Interim President Nagi G. Naganathan called on The University of Toledo community to come together to tackle big challenges and elevate UT for faculty, students and staff as he spoke toto a packed crowd of nearly 600 in Doermann Theater during the State of the University address Oct. 29.“We want UT to be a source where big ideas are developed, to deliver big results. What better way to achieve this than by working together?” Naganathan said.
“Together, we can attract increasing numbers of well-prepared students, create pathways for all students to be successful, and attract world-class faculty who push the frontiers of their disciplines and who are prepared to tackle complex societal problems.
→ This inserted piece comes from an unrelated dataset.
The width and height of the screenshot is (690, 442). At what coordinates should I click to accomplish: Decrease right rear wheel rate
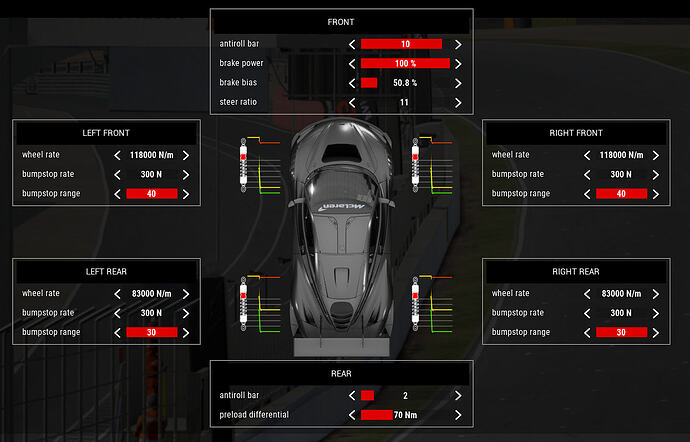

“Together, we can elevate the intellectual and cultural vibrancy of our city and the region, create a culture of entrepreneurship and innovation, and foster an environment where diversity is celebrated. Together, we can make a difference.”
In a speech highlighted by videos that featured some two dozen members of the campus and regional communities, Naganathan pointed to partnerships as key to UT accomplishing its goals and benefiting those constituents that count on the University.
Naganathan spotlighted several institution-wide initiatives — established following a meeting with faculty, staff and student leaders — that his administration was working to implement in the coming year.
“I firmly believe, while my title is interim, my responsibilities are not,” he said, emphasizing the University would not sit idle during this year of interim leadership.
Among the initiatives highlighted were an ongoing focus on recruitment and retention, a faculty hiring plan, a reinvestment in the University’s academic core, a focus on UT research, and a commitment to transforming the medical enterprise to meet the changing industry realities in health care.
The interim president got a laugh when he introduced his goal for student recruitment for next fall by referencing one of his favorite phrases. “If you aren’t living on the edge, you’re taking up entirely too much space,” Naganathan quipped, as he announced the goal of enrolling and retaining 400 additional students.
In his speech, Naganathan also addressed UT’s response to the August water crisis, the institution’s role in economic development, and the University’s commitment to a safe campus, including plans to ensure its sexual assault policies and procedures “meet and exceed the recommendations and requirements of the White House Task Force on Sexual Assault.”